05/12/2025
CDU Hohenlimburg trauert um Wilfried Horn
Die CDU Hohenlimburg trauert tief um ihren langjährigen Vorsitzenden, Ehrenvorsitzenden, Mentor und Freund Wilfried Horn, der am Dienstag, 2. Dezember 2025, nach kurzer schwerer Krankheit im Alter von 87 Jahren verstorben ist.
Als dritter Sohn eines Letmather Hufschmieds wurde Wilfried Horn am 2. November 1938 in eine Zeit kriegsbedingten Mangels hineingeboren. Die lebensbejahende katholische Erziehung seiner Mutter legte das charakterliche Fundament, das ihn sein ganzes Leben prägen sollte. Seinen Vater, der als Frontsoldat eingezogen war, sah er bis zum siebten Lebensjahr kaum.
Seine ersten beruflichen Schritte machte er als junger Mann in der Volksschule und mit nur 14 Jahren in seiner Lehre zum Maschinenschlosser beim Letmather Metallbetrieb Vieler, wo er bis 1999 arbeitete, betriebsintern aufstieg und sich engagiert im Betriebsrat einbrachte.
1969 trat Wilfried Horn in die CDU ein – ein Schritt, der die Hohenlimburger Politik über Jahrzehnte prägen sollte. Bereits im selben Jahr wurde er in den Rat der damals noch selbstständigen Stadt Hohenlimburg gewählt. Nach der unfreiwilligen Eingemeindung Hohenlimburgs war er ab 1975 Mitglied im Rat der Stadt Hagen. Von 1994 bis 1999 diente er als ehrenamtlicher Bürgermeister an der Seite von Oberbürgermeister Dietmar Thieser.
Für uns in Hohenlimburg war er jedoch weit mehr als ein Kommunalpolitiker:
Als Vorsitzender der Ortsunion prägte er bis 1988 – und später als Ehrenvorsitzender – das Profil der CDU Hohenlimburg nachhaltig. Er baute die Junge Union Hohenlimburg erfolgreich auf und formte Generationen politisch engagierter junger Menschen. Viele, die heute Verantwortung tragen, verdanken ihm ihre ersten Schritte in der Politik.
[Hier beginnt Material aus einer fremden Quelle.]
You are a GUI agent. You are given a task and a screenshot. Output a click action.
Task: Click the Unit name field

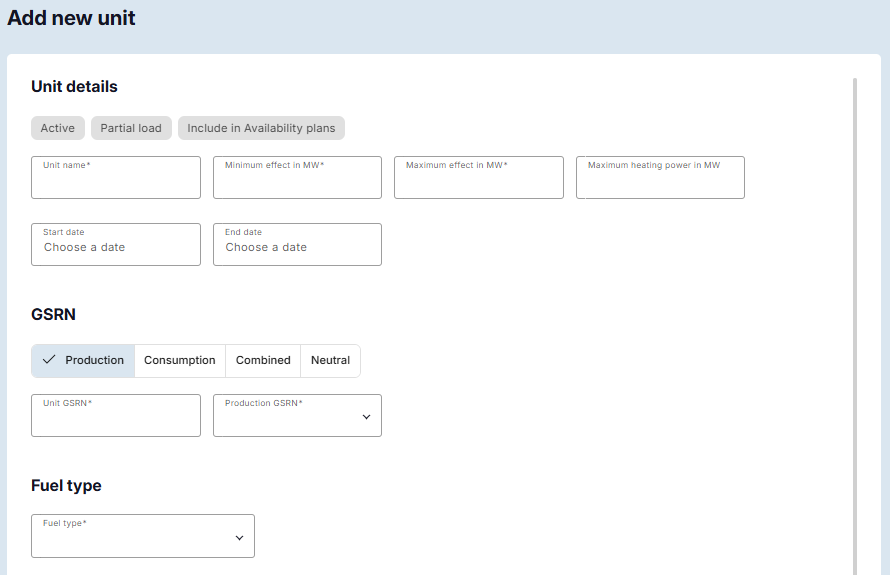pyautogui.click(x=116, y=179)
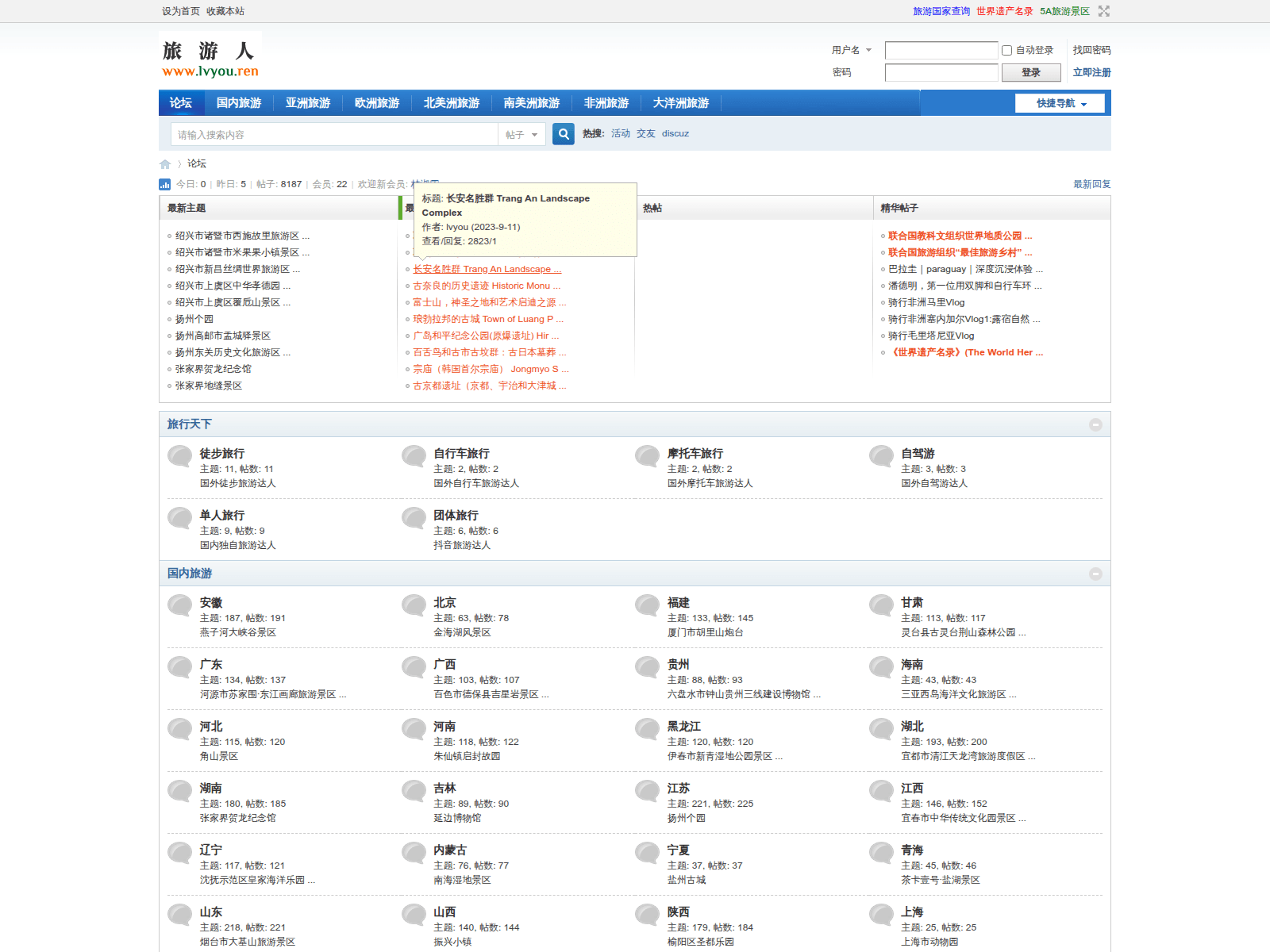Open the 快捷导航 dropdown
This screenshot has width=1270, height=952.
(x=1060, y=103)
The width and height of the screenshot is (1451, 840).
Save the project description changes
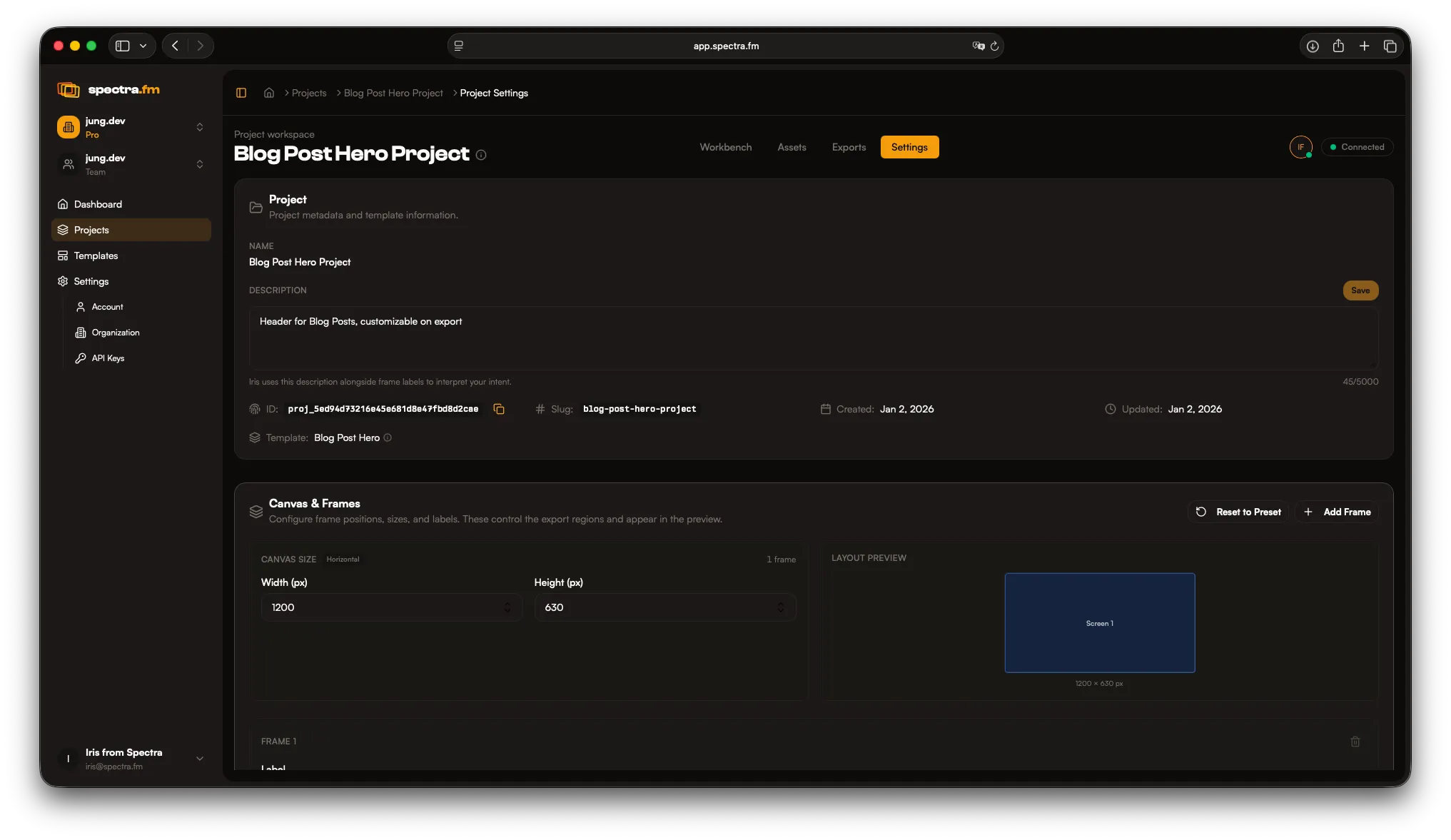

1999 kandidierte Wilfried Horn für seine Partei als vermeintlich chancenloser Oberbürgermeisterkandidat – und gewann überraschend. Damit wurde er der erste CDU-Oberbürgermeister in Hagen seit 1946. Seine Wahl war Ausdruck jener Bescheidenheit, Klarheit und Güte, die ihn als Menschen auszeichneten und die auch im höchsten Amt spürbar blieben.
Mit offener Kommunikation, Empathie und einer sorgfältigen Abwägung bereitete er Beschlüsse vor, die das Hagener Stadtbild bis heute positiv prägen. Dazu zählen unter anderem der Bau der Volmegalerie, die Neugestaltung der Innenstadt und das Emil-Schumacher-Museum. Gleichzeitig leitete er erfolgreich einen Sanierungskurs der Stadtfinanzen ein.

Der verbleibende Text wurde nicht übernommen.